EMX can do MPEG but how fast can it doe it :slight_smile: At 320x240 ChipworkX can do over 60fps so assuming EMX is 6 times slower then you get 10fps, which is okay. Or make the video smaller and get 15fps which is enough.

If I have some spare time I’ll look into it :slight_smile:

Just captured another video of the rotating bitmap. Now with a 128x128 bitmap and some random movement.

This belongs on code.tinyclr.com so we can all enjoy the awesomess.

cough hint cough 8)

pretty amazing for sure

Looks very smooth!

Thank you

Here you go:
http://code.tinyclr.com/project/295/rlp-bitmap-rotation-demo/

Cool stuff.
Mind sharing what IDE you use for native and where did you get the info on syntax?
I used PICs for a while and I’m used to have all in one place: doc sheet + instruction set + free ide with good tutorials. (I’m spoiled I know). With ARM all seem scattered and tons of 3rd party IDEs.
Maybe it’s just me :-[

Well I just use “Programmers Notepad” for editing and a console window for compiling.

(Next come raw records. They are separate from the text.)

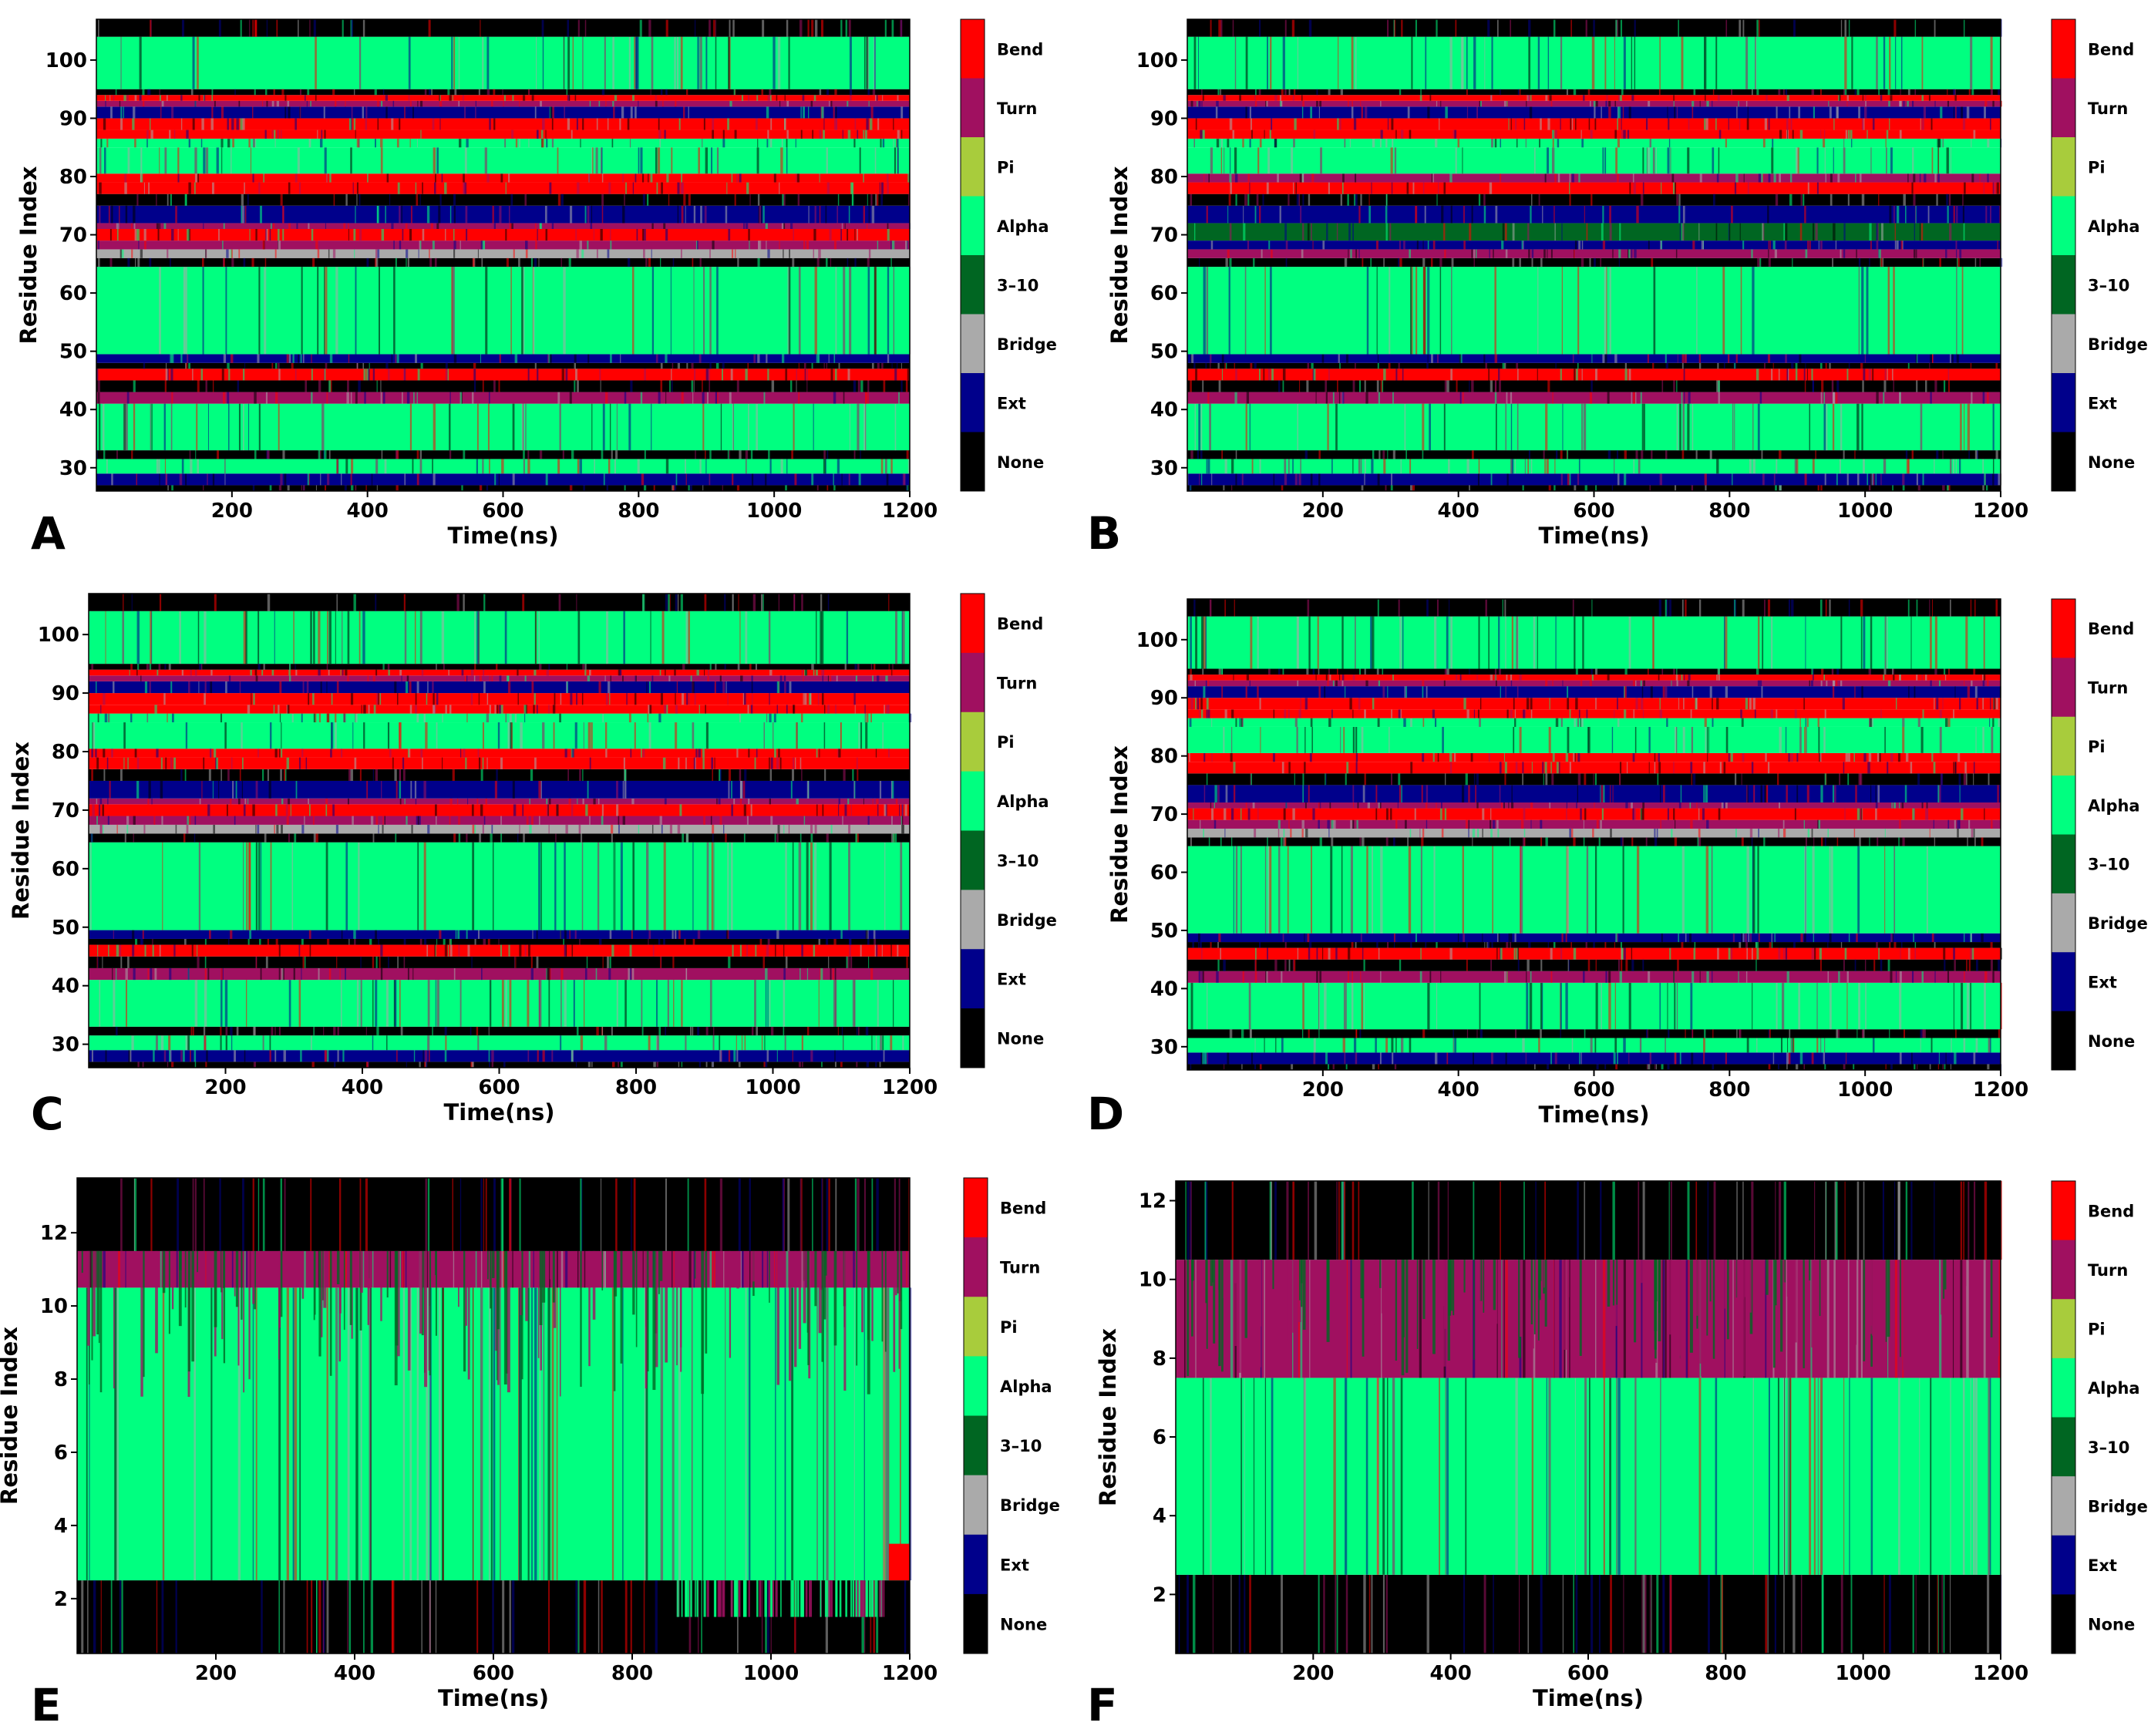 The width and height of the screenshot is (2151, 1736). Describe the element at coordinates (1594, 160) in the screenshot. I see `band-alpha` at that location. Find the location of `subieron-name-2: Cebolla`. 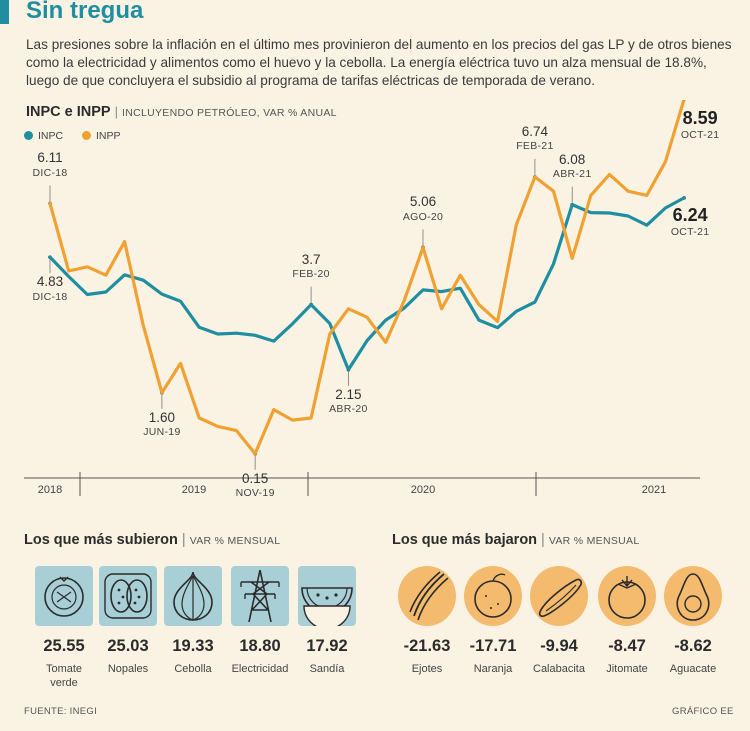

subieron-name-2: Cebolla is located at coordinates (193, 669).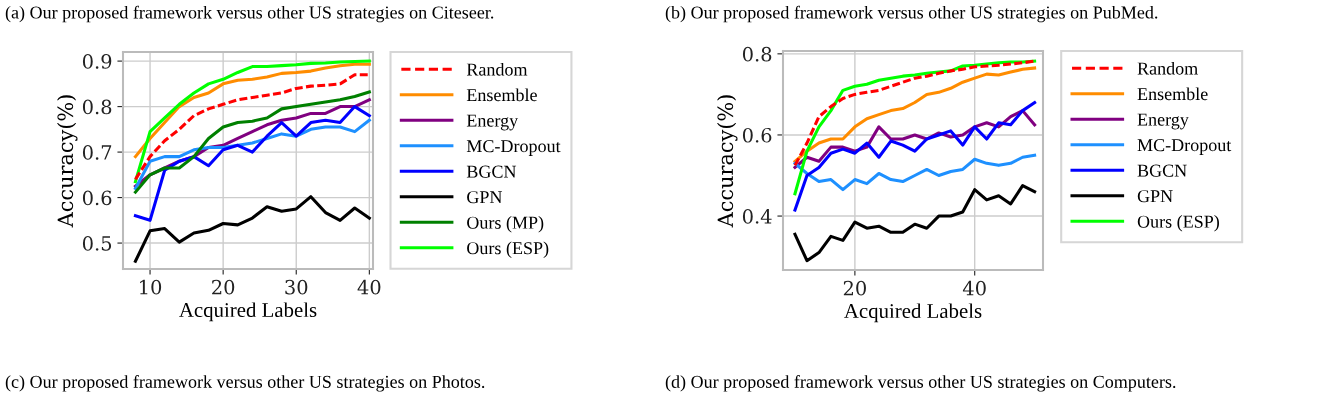 This screenshot has height=410, width=1317. What do you see at coordinates (757, 216) in the screenshot?
I see `y-tick-label: 0.4` at bounding box center [757, 216].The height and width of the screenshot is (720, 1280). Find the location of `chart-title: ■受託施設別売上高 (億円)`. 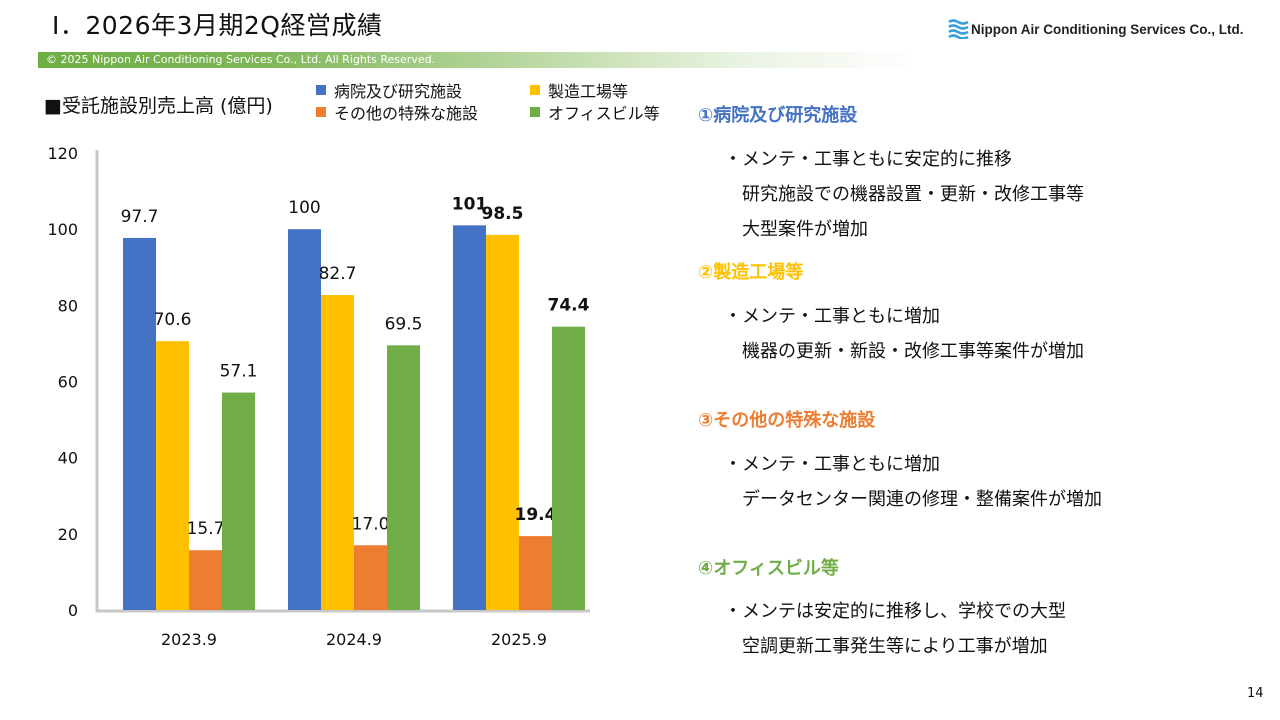

chart-title: ■受託施設別売上高 (億円) is located at coordinates (158, 106).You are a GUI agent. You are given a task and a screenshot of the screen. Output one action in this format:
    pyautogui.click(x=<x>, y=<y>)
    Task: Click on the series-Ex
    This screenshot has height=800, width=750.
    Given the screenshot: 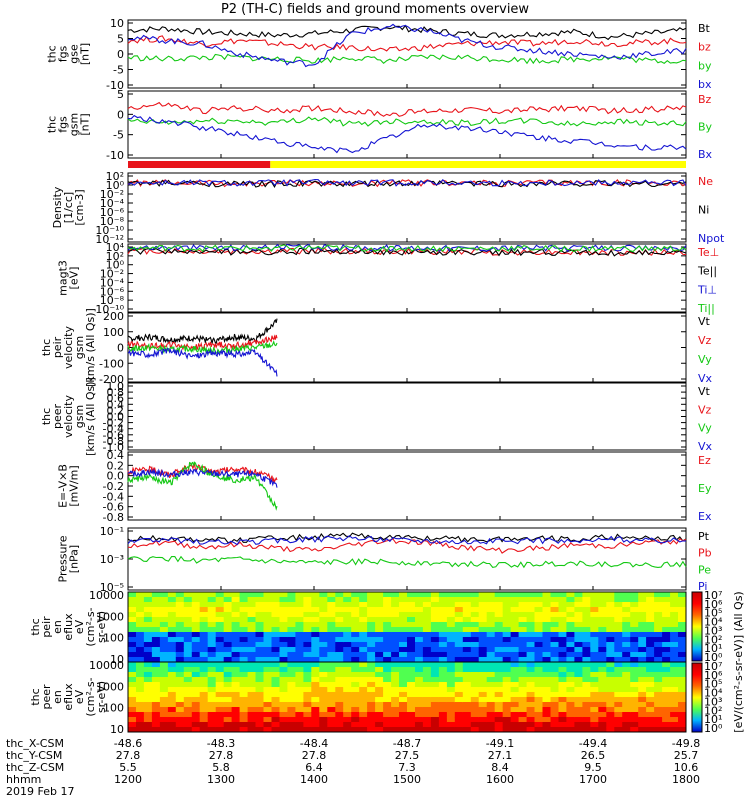 What is the action you would take?
    pyautogui.click(x=202, y=478)
    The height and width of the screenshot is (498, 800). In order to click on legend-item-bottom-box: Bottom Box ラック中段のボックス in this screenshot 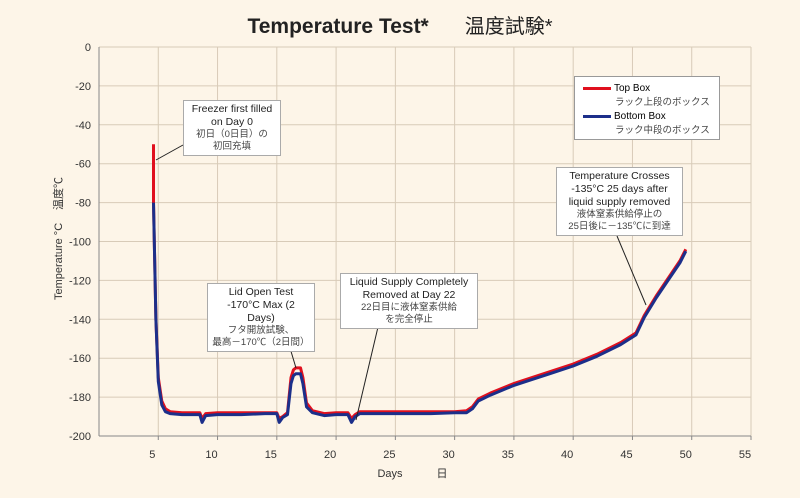, I will do `click(646, 124)`.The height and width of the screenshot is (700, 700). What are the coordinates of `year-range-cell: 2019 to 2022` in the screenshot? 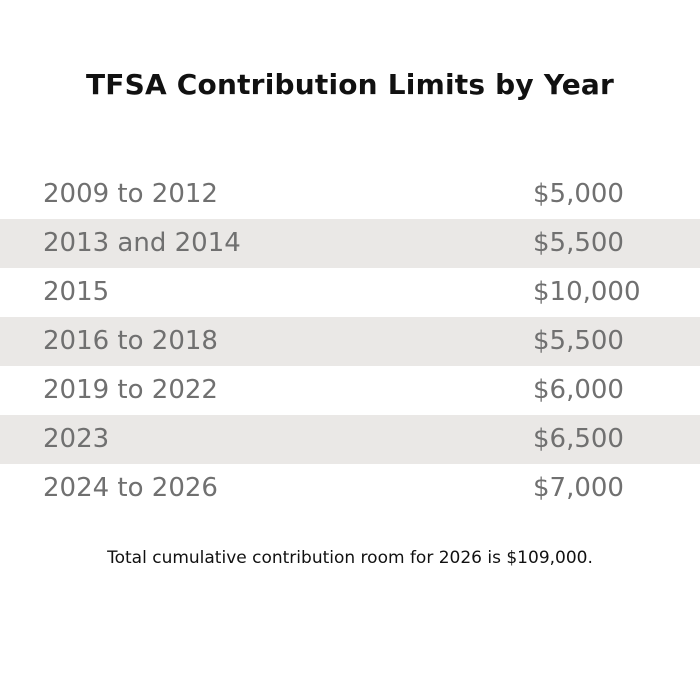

Nothing fancy.

NOTE: all links below are for the FEZ Cobra, I don’t know if they match other boards.

I use the “Sample Code Bundle” from here:
http://ics.nxp.com/support/documents/microcontrollers/?scope=LPC2468

On the same page you’ll find the “LPC24xx User Manual (UM10237)”

Then you have the instruction set:

More information on inline assembler in GCC:
http://www.ethernut.de/en/documents/arm-inline-asm.html

http://www.devrs.com/gba/files/asmc.txt

You can always let the compiler generate an assembly list file from your C code. There you will learn a lot about how the compiler does things in assembly.

During development I have found that memory access is the bottleneck. The ARM has some internal registers free to use, so if you see that the C code generates too much memory lookups and you want to speed things up, then you can cache stuff in those registers for faster access.